_Teks yang diberikan_

Sebagian mereka menekankan pada aspek scientifity. Sebagian lain larut dan menyatu dalam permenungan karena terbawa getar plesurel jouissance prosaiknya. Doktrin agama (Islam) telah menafasi karya-karya seni dan sastra di Aceh sehingga menggambarkan adanya jalinan erat seni di Aceh dengan
budaya local kelompok penyebarnya. Menurut Lian Sahar, kelompok penyebar ini tidak berdiri sendiri.

Budaya Gujarat dan Persia merupakan dua budaya yang walaupun mengalami proses inkorporasi dengan Islam yang pro-hanif (kedamaian, kepasrahan) dan tauhid (keesaan), tapi tak sepenuhnya mengaborsi keyakinan tradisional dalam ketekunan karya seni mereka, yang telah dihasilkan ribuan tahun sebelum Islam.

"Dalam buku Living Traditions of India; Crafts of Gujarat (1985), ditulis bentuk-bentuk tempaan seni Aceh baik kraftangan, alat musik, arsitektur ternyata memiliki hubungan paradigmatic dengan lingkungan Gujarat. Gunongan yang berada di Banda Aceh masih mengambil filosofi Hindu-Budha sebagai pusat alam semesta (Barbara Leight, Hands of Time:The Crafts of Acheh, 1987). Bukan mustahil raja-raja Aceh di abad 17 sengaja menjadikan bangunan-bangunan seperti ini sebagai simbol kewibawaan dan kehormatan, serta menganggap lingkup kerajaannya sebagai pusat kekuasaan semesta.

Lipatan-lipan bangunan yang menyerupai kelopak bunga teratai menunjukkan pengaruh pra-Islam telah diakomodir oleh penguasa kerajaan Aceh. Bentuk makam kuno yang berada di Geudong, Aceh Utara, Banda Aceh, dan Aceh Besar dibentuk dengan pola simetris dan menyerupai bangunan-bangunan kuil di kerajaan Mongol, India.

Adapun bentuk sulaman, perhiasan gelang tangan dan kaki, serta ikat pinggang pengantin perempuan juga memiliki corak dan bentuk yang hampir sama pula. Namun dalam desain gambar, hasil tenunan Aceh telah menghilangkan bentuk-bentuk binatang, dan menggantikannya. dengan gambar bunga, buah-buahan atau mengulangi arabesque dan olahan geometric.

(Baris dari dataset grounding layar)
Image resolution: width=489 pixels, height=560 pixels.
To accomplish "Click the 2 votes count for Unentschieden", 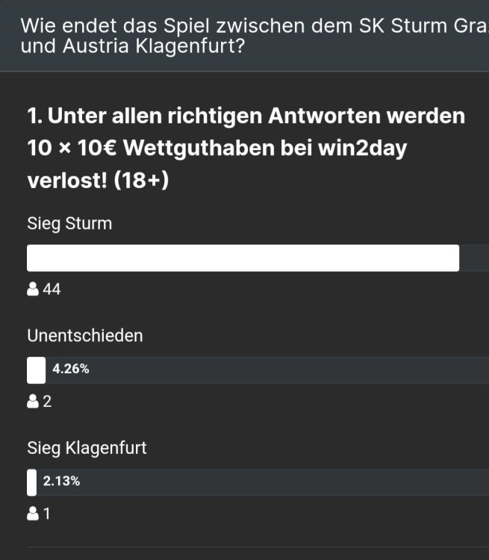I will point(48,402).
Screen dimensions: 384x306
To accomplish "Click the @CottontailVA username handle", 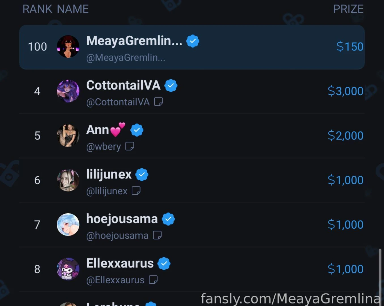I will point(118,102).
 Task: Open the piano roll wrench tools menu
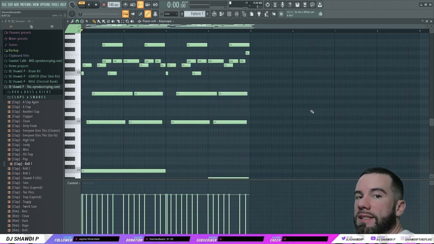click(72, 21)
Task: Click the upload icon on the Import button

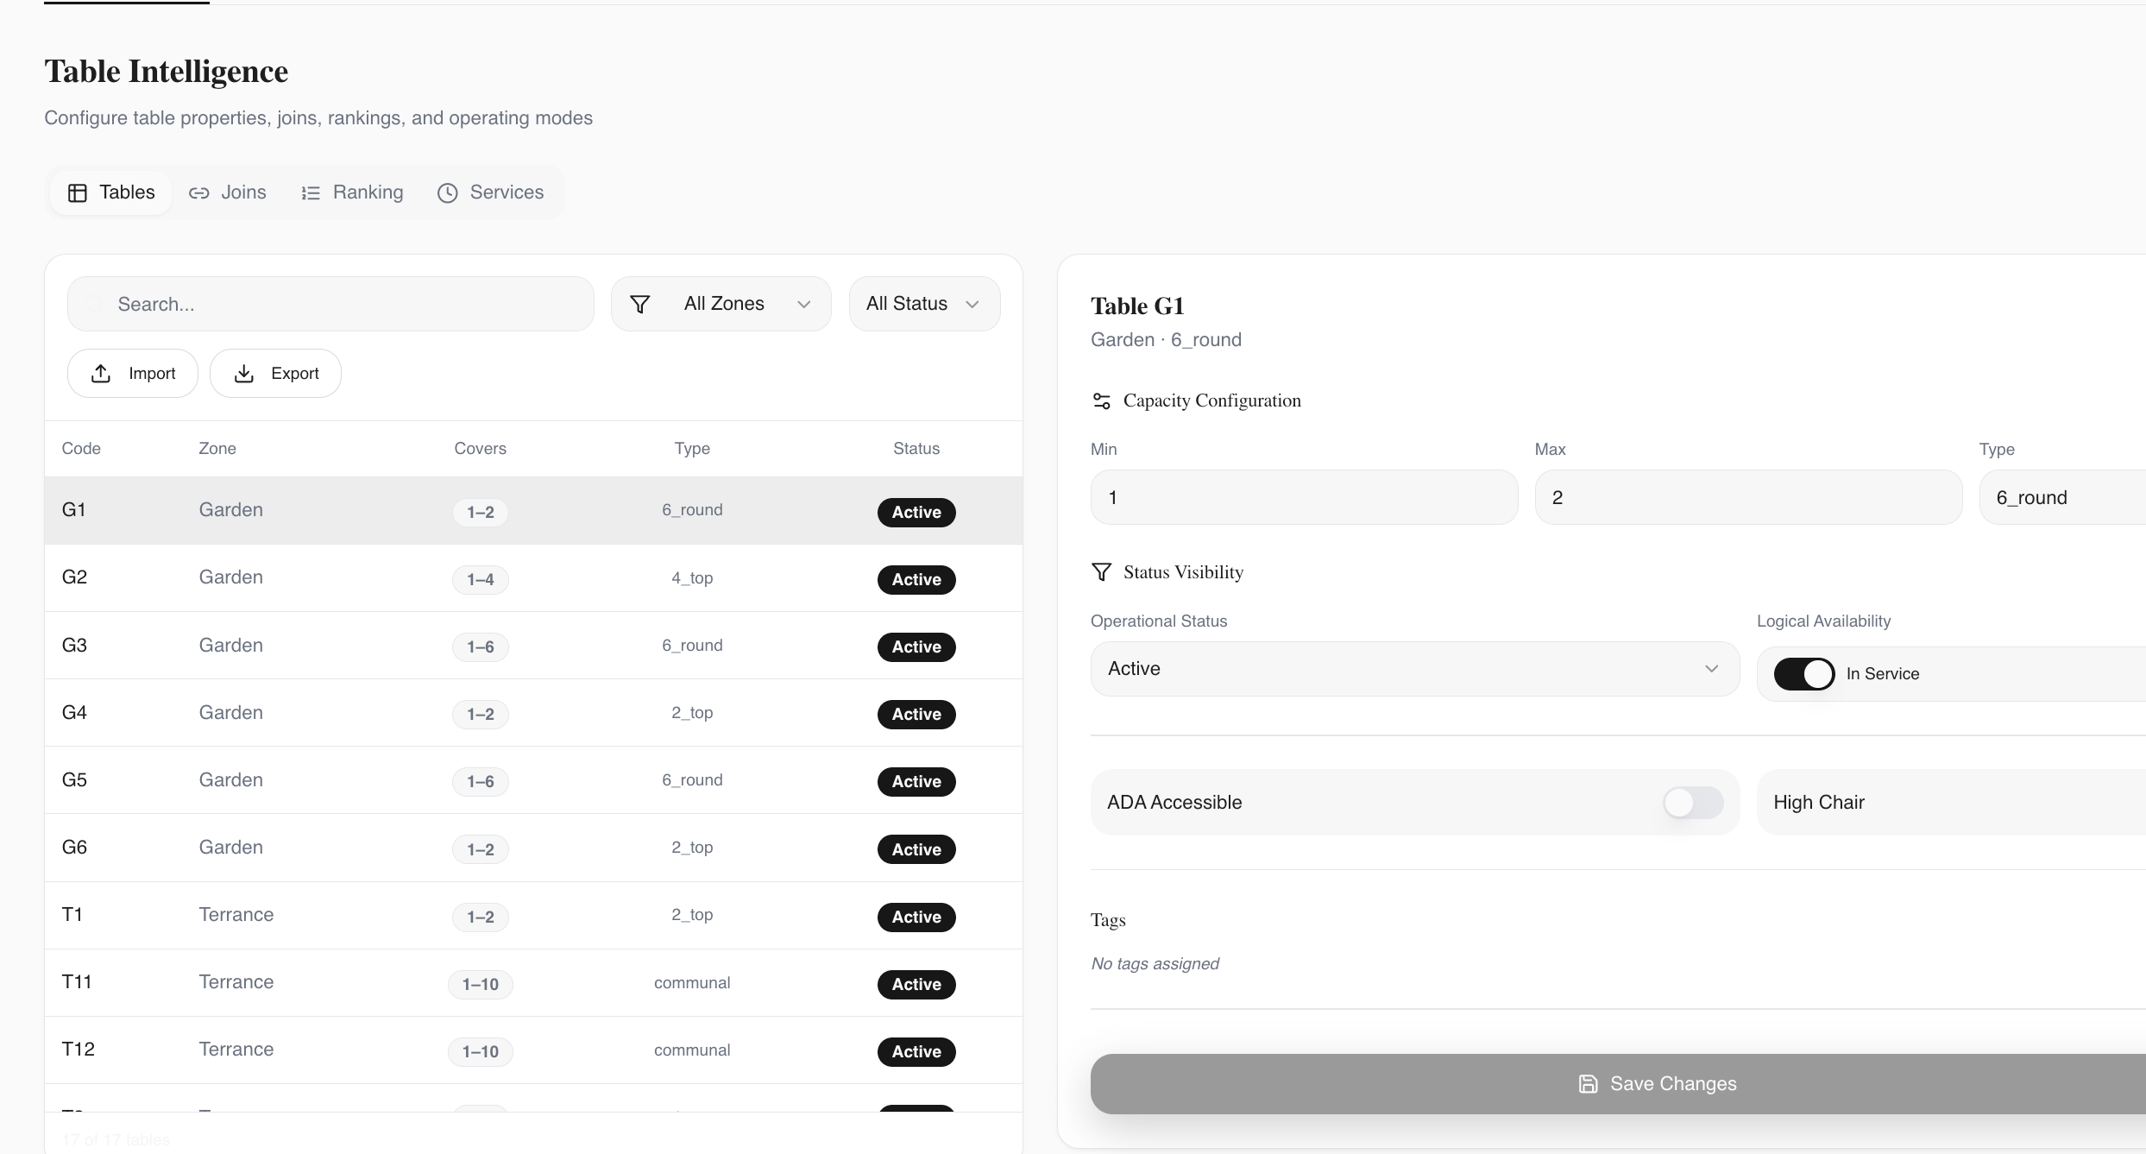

_Selesaikan tugas berikut_
(1) Menurut teks tentang seni Aceh, dalam buku apa ditulis bahwa bentuk-bentuk tempaan seni Aceh memiliki hubungan paradigmatic dengan lingkungan Gujarat?
(2) Sunting teks tentang seni Aceh dari "Budaya Gujarat dan" sampai "tahun sebelum Islam." dengan mengganti "kepasrahan" menjadi "penyerahan diri".
(3) Teruskan tulisan tentang seni Aceh setelah kalimat terakhir yang ditampilkan.

_Hasil tiap tugas_
(1) Living Traditions of India; Crafts of Gujarat (1985).

(2)
Budaya Gujarat dan Persia merupakan dua budaya yang walaupun mengalami proses inkorporasi dengan Islam yang pro-hanif (kedamaian, penyerahan diri) dan tauhid (keesaan), tapi tak sepenuhnya mengaborsi keyakinan tradisional dalam ketekunan karya seni mereka, yang telah dihasilkan ribuan tahun sebelum Islam.

(3)
Jelas pengaruh Islam secara ekstrim dan eksesif turur berperan. Baru pada tahun 70-an para desainer di daerah Alas berani memasukkan figure binatang dan orang sebagai hiasan sulaman. Namun dalam hal warna, agaknya merah, putih dan hitam tetap menjadi pilihan utama setiap jalinan barang tenunan. Benda-benda kraftangan Aceh tampil sangat menarik disaat memperingati tahap-tahap kehidupan seseorang yang dirayakan dengan aura magico-religious begitu meriah, dan biasanya dipergelarkan hiasan-hiasan dan pakaian istimewa yang berbeda dari pakaian yang dikenakan sehari-hari.

Keunduri juga peusijeuk (tepung tawar, dalam istilah Melayu) --ritual memohon keharmonisan, kesejukan -- terutama bagi yang melaksanakan perayaan -sesuatu yang hampir sama dalam ekaristi agama Hindu, bertujuan mengambil hati para dewa-dewi agar ia tidak sesuka hati menurunkan murkanya kepada penduduk bumi, dijaga keselamatan panen hasil bumi dari gangguan hewan ataupun roh jahat.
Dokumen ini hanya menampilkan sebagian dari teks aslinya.